**Exercise aim**
Repeat the rows starting at the line that contains "Viewport: 1136px width, 1064px height." and ending at the line that contains "Click the info@marfa'.com email link", copying them word for word.

**Task input**
________________________________________

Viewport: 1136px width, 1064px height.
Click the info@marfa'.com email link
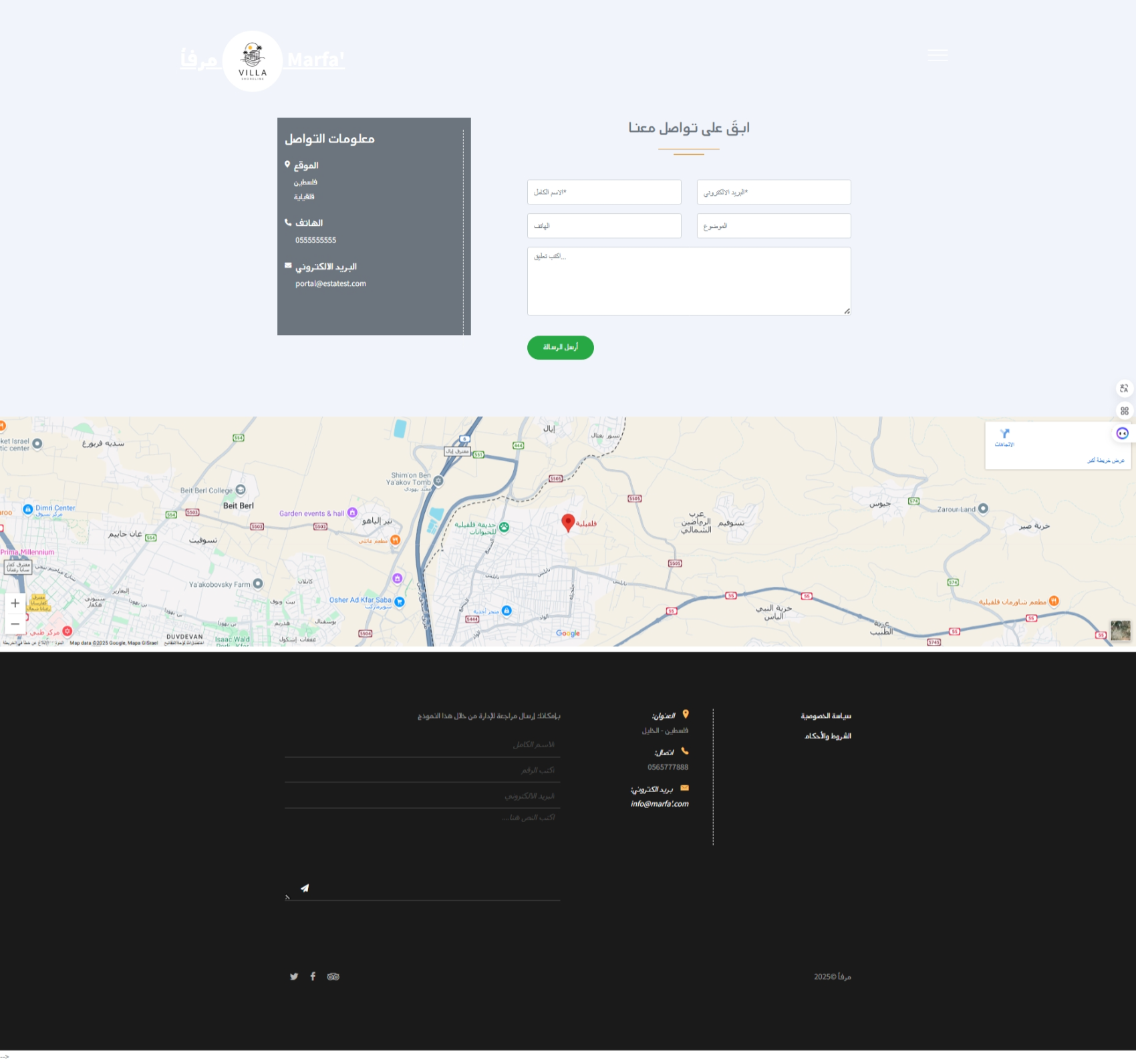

________________________________________

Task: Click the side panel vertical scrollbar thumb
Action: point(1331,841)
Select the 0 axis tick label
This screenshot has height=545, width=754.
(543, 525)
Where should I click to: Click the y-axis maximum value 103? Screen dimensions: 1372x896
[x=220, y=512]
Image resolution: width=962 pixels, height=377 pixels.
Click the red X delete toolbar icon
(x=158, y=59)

________________________________________

**Response to the exercise**
Viewport: 1136px width, 1064px height.
Click the info@marfa'.com email link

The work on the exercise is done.